— Aim of the exercise —
From the records, pick out and copy each line containing "computer".

— Material supplied —
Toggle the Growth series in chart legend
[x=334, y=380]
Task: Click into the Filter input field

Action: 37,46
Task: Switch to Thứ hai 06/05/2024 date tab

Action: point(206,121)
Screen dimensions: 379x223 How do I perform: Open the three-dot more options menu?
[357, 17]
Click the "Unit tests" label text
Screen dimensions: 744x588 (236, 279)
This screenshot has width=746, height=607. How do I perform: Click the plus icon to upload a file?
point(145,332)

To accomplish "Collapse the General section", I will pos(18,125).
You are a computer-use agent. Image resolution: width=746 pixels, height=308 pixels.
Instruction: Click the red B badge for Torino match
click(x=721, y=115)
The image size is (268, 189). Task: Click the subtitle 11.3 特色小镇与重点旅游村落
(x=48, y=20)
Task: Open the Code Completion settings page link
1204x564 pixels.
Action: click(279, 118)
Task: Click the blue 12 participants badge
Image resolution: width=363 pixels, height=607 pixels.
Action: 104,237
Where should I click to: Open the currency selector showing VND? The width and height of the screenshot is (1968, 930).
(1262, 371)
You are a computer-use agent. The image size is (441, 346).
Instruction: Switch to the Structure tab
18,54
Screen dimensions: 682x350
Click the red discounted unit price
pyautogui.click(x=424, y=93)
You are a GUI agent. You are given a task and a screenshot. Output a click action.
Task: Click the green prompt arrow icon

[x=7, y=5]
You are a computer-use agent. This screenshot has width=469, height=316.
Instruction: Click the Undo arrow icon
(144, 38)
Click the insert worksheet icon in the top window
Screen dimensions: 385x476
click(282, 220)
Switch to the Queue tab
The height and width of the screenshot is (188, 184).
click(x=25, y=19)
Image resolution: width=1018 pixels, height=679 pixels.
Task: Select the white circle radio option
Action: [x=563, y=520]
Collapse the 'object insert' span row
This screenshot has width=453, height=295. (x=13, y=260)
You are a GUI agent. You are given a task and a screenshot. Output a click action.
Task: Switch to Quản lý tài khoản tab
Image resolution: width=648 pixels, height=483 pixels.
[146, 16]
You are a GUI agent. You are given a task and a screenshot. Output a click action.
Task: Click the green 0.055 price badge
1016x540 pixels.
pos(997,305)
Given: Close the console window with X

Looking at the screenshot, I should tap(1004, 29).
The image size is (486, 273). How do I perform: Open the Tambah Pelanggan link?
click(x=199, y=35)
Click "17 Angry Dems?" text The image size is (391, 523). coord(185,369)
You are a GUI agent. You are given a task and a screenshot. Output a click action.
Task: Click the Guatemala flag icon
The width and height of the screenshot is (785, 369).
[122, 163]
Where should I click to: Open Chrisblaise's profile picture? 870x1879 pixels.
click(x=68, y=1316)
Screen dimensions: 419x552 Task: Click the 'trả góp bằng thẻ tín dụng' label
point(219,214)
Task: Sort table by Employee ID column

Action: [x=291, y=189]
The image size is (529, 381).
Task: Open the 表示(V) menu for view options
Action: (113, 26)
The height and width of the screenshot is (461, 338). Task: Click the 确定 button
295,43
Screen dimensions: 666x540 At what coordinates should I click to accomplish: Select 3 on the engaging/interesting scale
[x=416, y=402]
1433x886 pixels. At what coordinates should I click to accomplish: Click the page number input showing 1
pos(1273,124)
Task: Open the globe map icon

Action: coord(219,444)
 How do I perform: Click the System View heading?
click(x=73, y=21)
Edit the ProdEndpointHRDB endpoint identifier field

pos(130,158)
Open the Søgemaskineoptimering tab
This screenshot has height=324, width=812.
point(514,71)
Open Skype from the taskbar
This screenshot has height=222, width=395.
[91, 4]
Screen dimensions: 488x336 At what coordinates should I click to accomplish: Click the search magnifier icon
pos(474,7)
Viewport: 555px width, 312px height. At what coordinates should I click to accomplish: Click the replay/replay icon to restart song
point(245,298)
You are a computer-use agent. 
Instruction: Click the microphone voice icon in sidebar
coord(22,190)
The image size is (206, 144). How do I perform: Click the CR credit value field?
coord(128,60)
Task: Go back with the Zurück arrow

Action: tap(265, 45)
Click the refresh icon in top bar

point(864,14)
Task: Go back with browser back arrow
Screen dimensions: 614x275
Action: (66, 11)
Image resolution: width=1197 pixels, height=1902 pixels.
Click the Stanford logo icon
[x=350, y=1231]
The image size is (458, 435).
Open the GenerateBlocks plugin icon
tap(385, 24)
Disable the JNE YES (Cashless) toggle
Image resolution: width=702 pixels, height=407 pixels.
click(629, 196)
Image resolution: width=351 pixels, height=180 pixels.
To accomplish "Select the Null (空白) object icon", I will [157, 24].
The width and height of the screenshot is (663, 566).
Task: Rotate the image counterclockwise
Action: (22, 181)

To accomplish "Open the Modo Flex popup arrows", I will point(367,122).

— Written answer —
You are a computer-use agent. Image resolution: width=746 pixels, height=308 pixels.
You are a computer-use agent. The image size is (441, 346).
You are a computer-use agent. This screenshot has width=469, height=316.
You are a computer-use agent. 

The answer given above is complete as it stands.